Friday, February 12, 2016

restaurant review: Martha


Martha 
184 Dekalb Ave
Brooklyn, NY 11205
marthabrooklyn.com

Maybe Martha is trying to please everyone - here's to a restaurant that serves microgreens and chicken wings - but it is probably succeeding. Although enamored by this spot long before I decided to leave my teeny Upper East Side studio for a fourth-floor walk-up in Bushwick, my most recent visit as a newcomer to the borough was symbolic. Martha's breezy space on Carlton and Delkab, all but hidden next to a blocky food market nearby hilly Fort Greene Park, felt strangely like home. With its smooth wooden tabletops, cool glass bottles, sturdy chrome stools, and delicate light courtesy of generous windows and a backyard patio, it emanates the sweet freshness and guiltless idle of a nap on a hammock, or an afternoon whiled away with a tall hot French press and a book you've already reread once, even twice before.


The lunch menu reads like a hybrid between street-cart and farm-to-table peppered with sandwich names no less saucy than the fare itself ("rogue sailor!") and numerous welcome appearances of the modifier "fried." Sandwiches are Martha's claim to fame: in its early days, the restaurant was known as the Brooklyn Sandwich Society. Although the repertoire has since expanded, I stuck to the classics—which are, it so happens, far from traditional. The Sloppy Josephine is more like a deconstructed burger than its drippy namesake, with packed ground lamb spiked with five-spice and gingery lime pickles inspired by nimbu adrak ka acchar, an Indian pickling method involving no vinegar or oil.

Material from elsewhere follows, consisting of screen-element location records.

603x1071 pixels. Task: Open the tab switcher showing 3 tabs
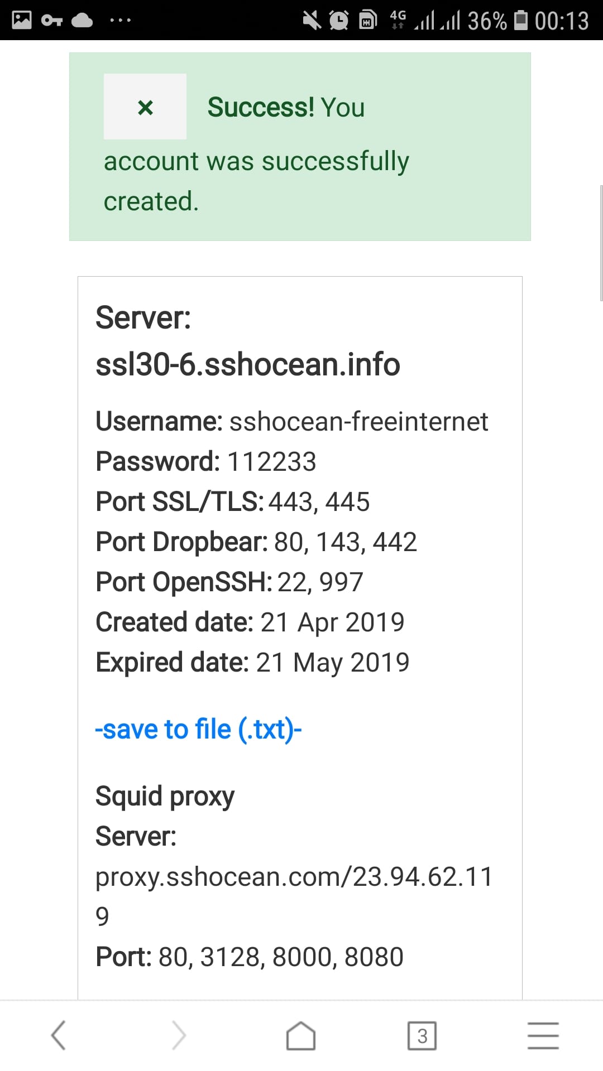[422, 1036]
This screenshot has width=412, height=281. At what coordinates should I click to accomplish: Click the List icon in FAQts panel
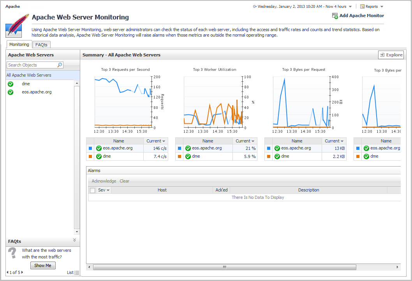(x=77, y=273)
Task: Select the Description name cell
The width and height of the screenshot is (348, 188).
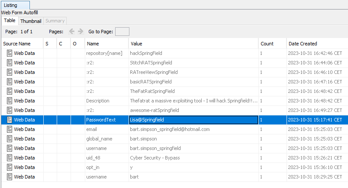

Served open-faced with a big, splashy fried egg on top, Sloppy Josephine is to Joe as croque-madame is to monsieur. The All-American, Asian-spiced reference to a Parisian bistro staple somehow works, perhaps because the bizarre eclecticism of its parts is tempered by a warm, cornmeal-sprinkled village round sandwich roll from Balthazar Bakery, so yeasty and bubbly; still, I was delighted to find that a sandwich this well-traveled could taste so much like comfort food.

There is no quicker way to feel like a culinary genius than to whip up a fabulous omelet with the various, often incongruent odds and ends found in an otherwise understocked fridge; the Roti John sandwich at Martha is like your midnight Sriracha-drenched egg improvisations but cleaned up and fully graduated. The sleek scallion and smokey lap chong omelette on buttery bread gets its heat from sambal (chili peppers, coarsely ground), pickled jalapeños, and smoked paprika; whole cilantro leaves act as an invigorating palate cleanser before the whole thing makes you drowsy. Even then, rapacious eaters like me will have to pace themselves—the bread, plush and toasty, is extravagant in itself, the kind that leaves the tips of your fingers shiny and of which I could probably consume an entire loaf before it became anything more.

Tip: wash it all down with white wine at 3pm on a Sunday; I learned it the easy way. They also have something called hot buttered sake that sounds a lot like getting tipsy at the movies and will be on my tab when I head over for dinner, now that I live only 2.9 miles away. Sake or not, I'll have to make my way back for dessert, for which I had no room this time - the globetrotting combinations of our first courses fully satisfied my wanderlust.